14 DAY TRIAL // A proof-of-concept attack against Internet Explorer demonstrates how a patched vulnerability can be exploited in order to take over the victim's computer. The demo, hosted on Hustlelabs, comes courtesy of three security researchers, Mark Dowd, Ryan Smith, David Dewey, who are scheduled to present the attack in detail at Black Hat 2009 in Las Vegas. Black Hat participants can get a more hands-on experience with the attack via The Language of Trust: Exploiting Trust Relationships in Active Content presentation.
Microsoft has already patched the Video ActiveX Control vulnerability (CVE-2008-0015) with the release of Security Bulletin MS09-032. The security update package brought to the table a Cumulative Security Update of ActiveX Kill Bits, and was designed to patch a vulnerability already exploited in the wild.

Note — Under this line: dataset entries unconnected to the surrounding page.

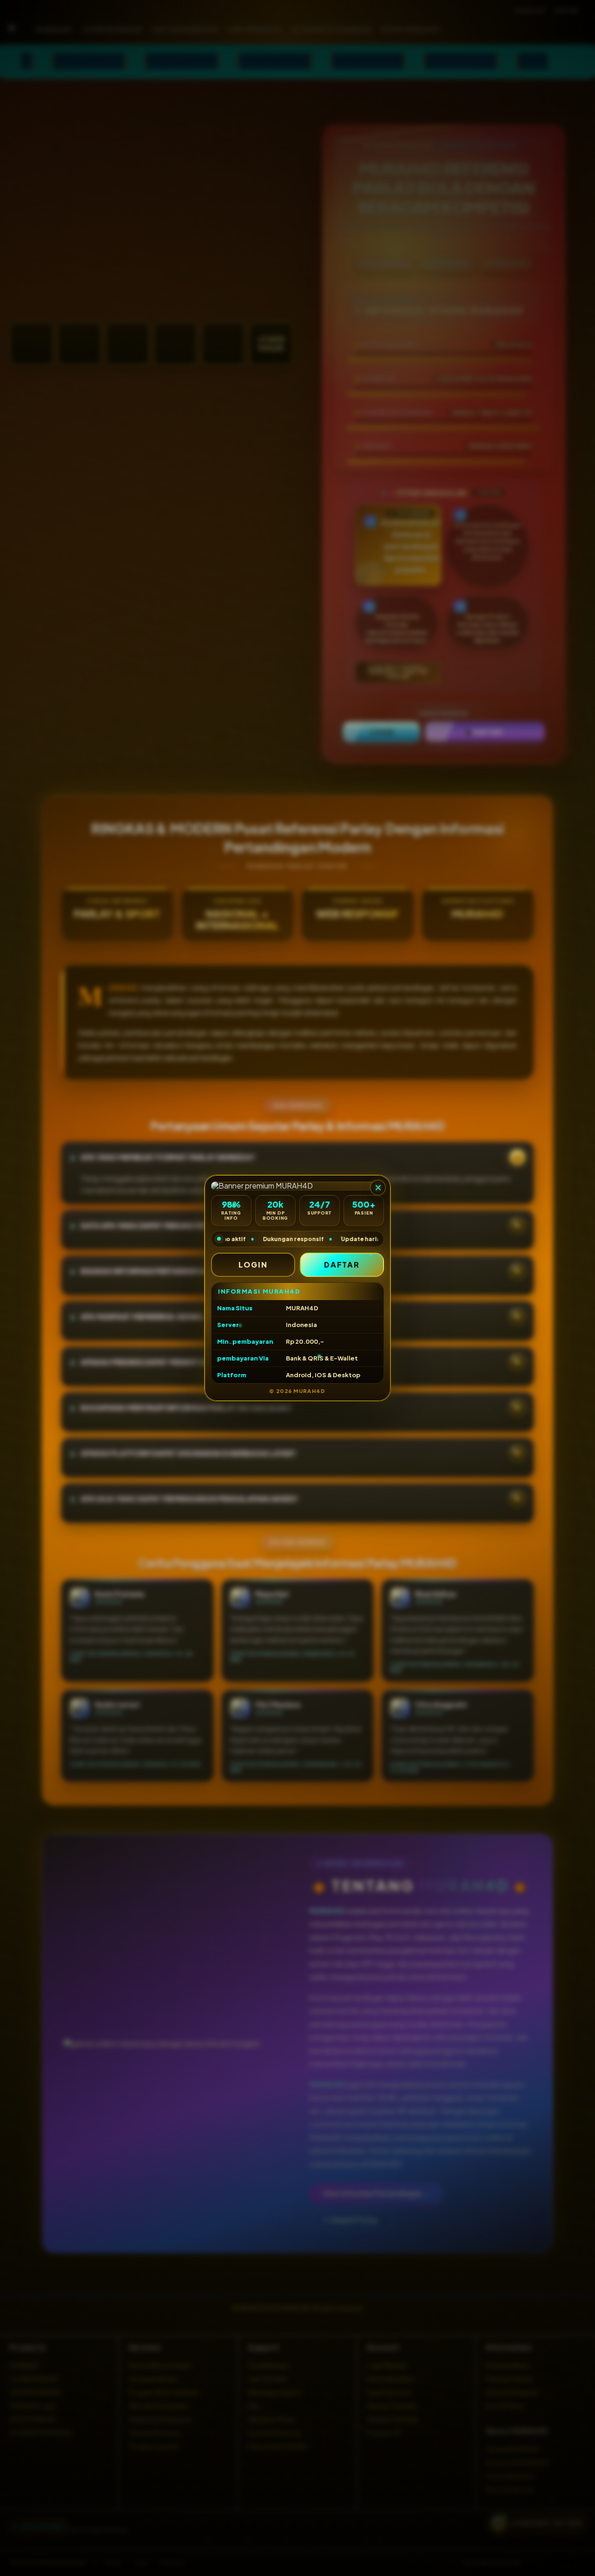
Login (253, 1264)
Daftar (342, 1264)
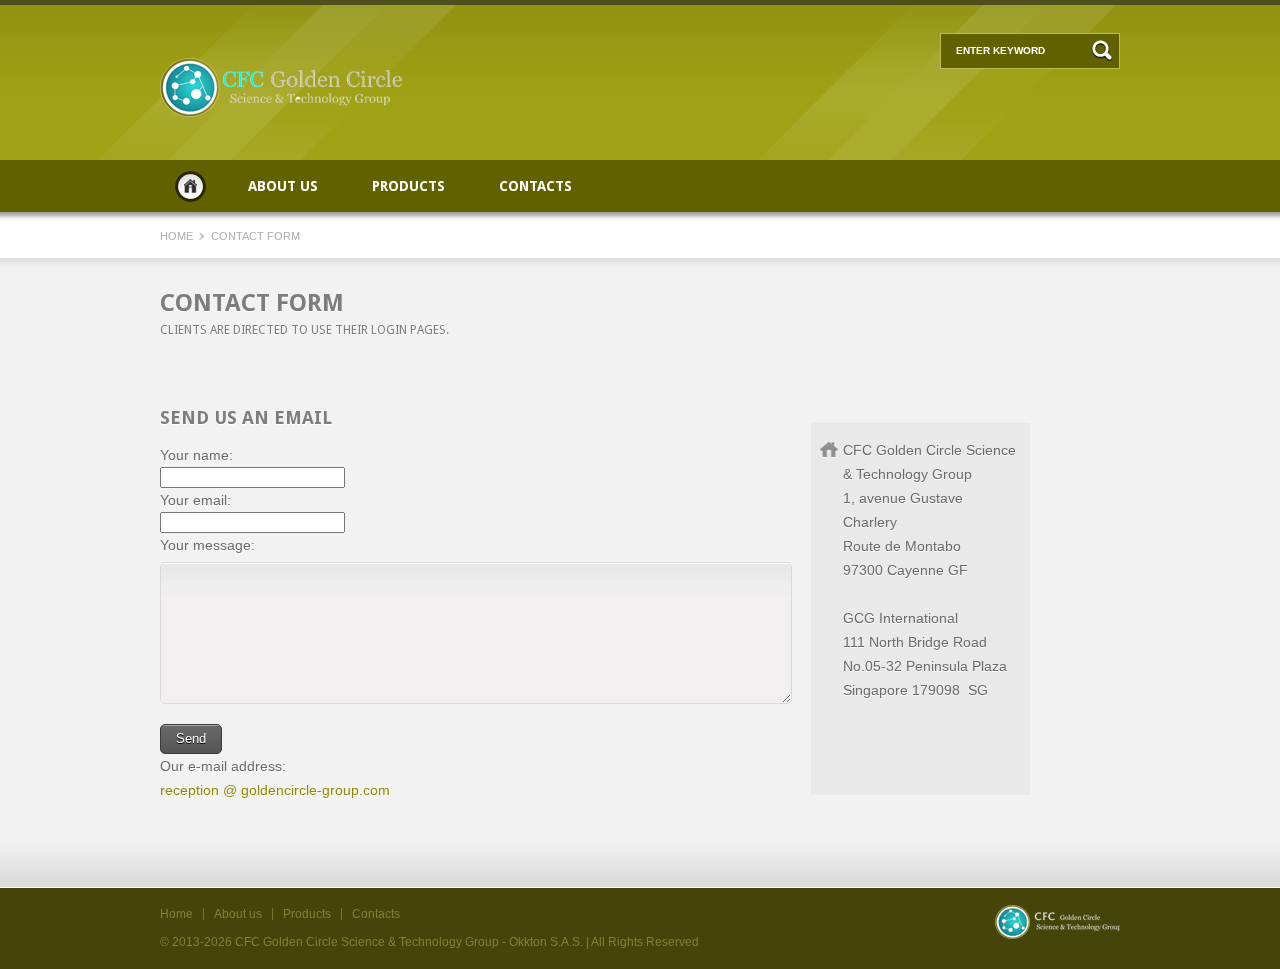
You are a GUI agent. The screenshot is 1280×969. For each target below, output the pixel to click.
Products (408, 186)
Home (190, 186)
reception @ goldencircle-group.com (275, 790)
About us (283, 186)
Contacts (535, 186)
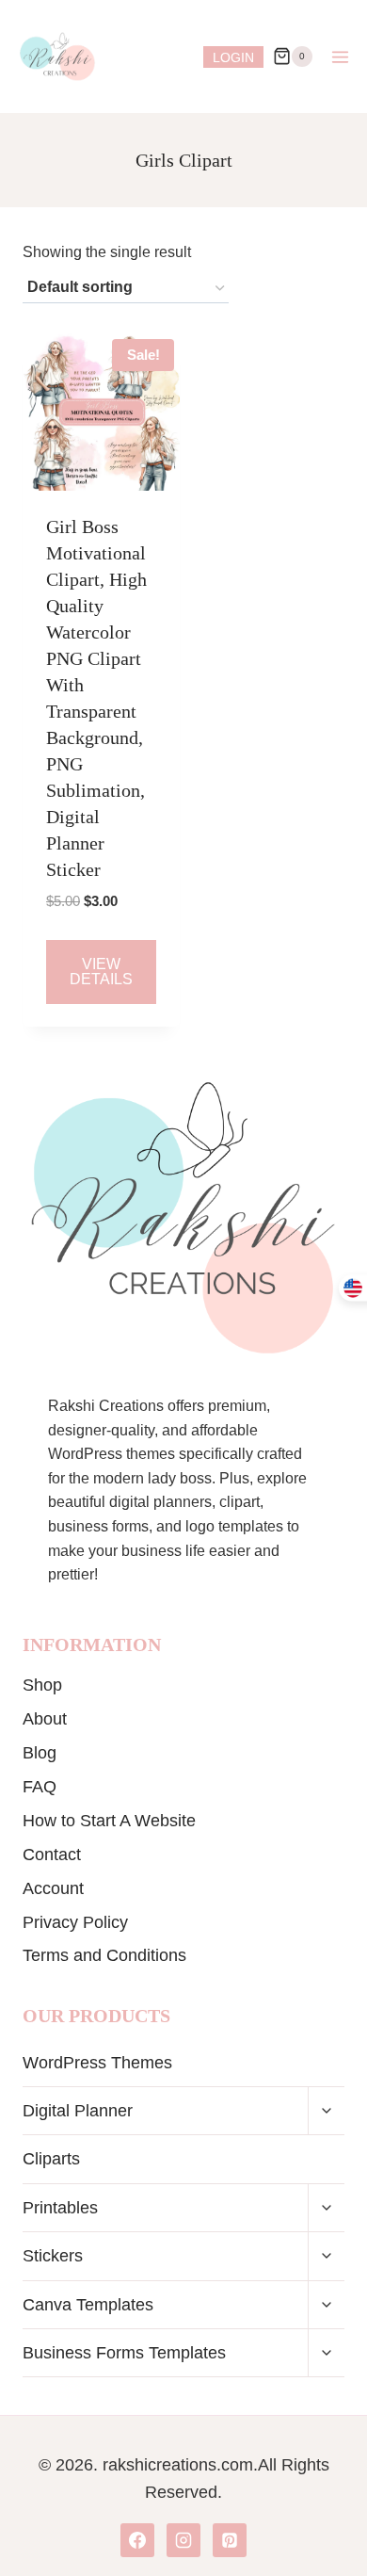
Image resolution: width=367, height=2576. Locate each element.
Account (53, 1888)
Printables (60, 2207)
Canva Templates (88, 2304)
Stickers (53, 2255)
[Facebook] (137, 2540)
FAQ (39, 1786)
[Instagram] (183, 2540)
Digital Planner (78, 2110)
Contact (52, 1854)
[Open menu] (340, 56)
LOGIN (233, 57)
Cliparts (51, 2158)
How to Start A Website (109, 1820)
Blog (39, 1752)
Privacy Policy (75, 1922)
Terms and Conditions (104, 1955)
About (45, 1718)
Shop (42, 1685)
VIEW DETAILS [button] (101, 971)
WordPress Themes (97, 2062)
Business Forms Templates (124, 2352)
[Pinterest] (230, 2540)
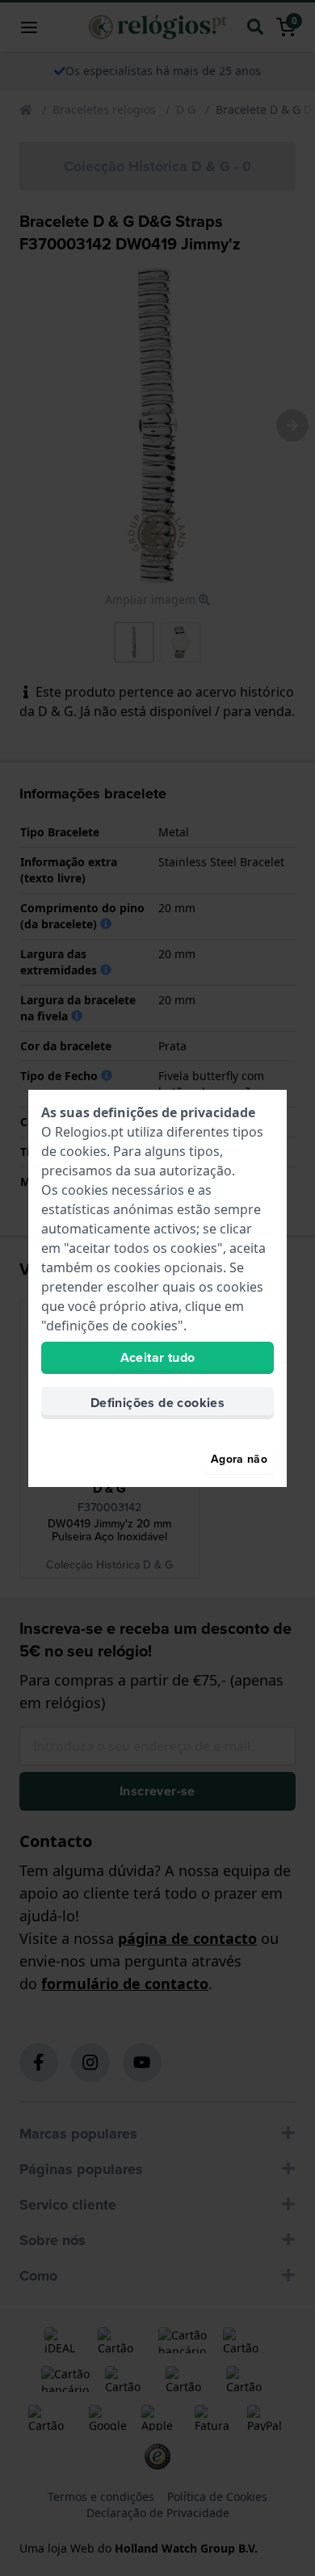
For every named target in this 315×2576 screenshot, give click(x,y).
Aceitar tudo (157, 1357)
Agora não (239, 1459)
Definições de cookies (157, 1402)
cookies (83, 1151)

“The vulnerability in Microsoft Video ActiveX Control could allow remote code execution if a user views a specially crafted Web page with Internet Explorer, instantiating the ActiveX control. This ActiveX control was never intended to be instantiated in Internet Explorer. Users whose accounts are configured to have fewer user rights on the system could be less impacted than users who operate with administrative user rights,” Microsoft explains in the security bulletin.
The Redmond company noted that the vulnerability was rated Critical only for Windows XP, and just Moderate for Windows Server 2003, with all newer Windows releases, including Windows Vista and Windows 7, not affected by the security flaw. Still, even Vista and Windows 7 received the security update, in a move that Microsoft referred to as defense-in-depth.
“A remote code execution vulnerability exists in the Microsoft Video ActiveX Control, msvidctl.dll. An attacker could exploit the vulnerability by constructing a specially crafted Web page. When a user views the Web page, the vulnerability could allow remote code execution. An attacker who successfully exploited this vulnerability could gain the same user rights as the logged on user,” the software giant explained.
In the Hustlelabs video (via The Register) you will be able to see that the security researchers are exploiting the patched vulnerability in Internet Explorer 8. Essentially, the attack demonstrated manages to bypass the ActiveX killbits set in place by the Redmond company. Today, July 28th, Microsoft will release an out-of-band security update patching vulnerabilities in Internet Explorer and Visual Studio. The patch, which does not fall within the pattern of releases of the company's monthly patch cycle, is designed to bulletproof Windows users against attacks that will use the same exploit and killbit circumvention techniques used in the Hustlelabs video.
"When Internet Explorer calls CoCreateInstance with a class id of a control that has been killbitted, something that should never happen, then the ProgID of the control is logged in the killbit allow log," the researchers noted in the video. "If the killbit is set, it should never be allowed to load in Internet Explorer...ever...much less execute shell code that runs calc.exe."
And yet, by exploiting the patched vulnerability in Microsoft’s MPEG2TuneRequest ActiveX Control Object, the security researchers are indeed able to execute shell code, namely to launch Calculator.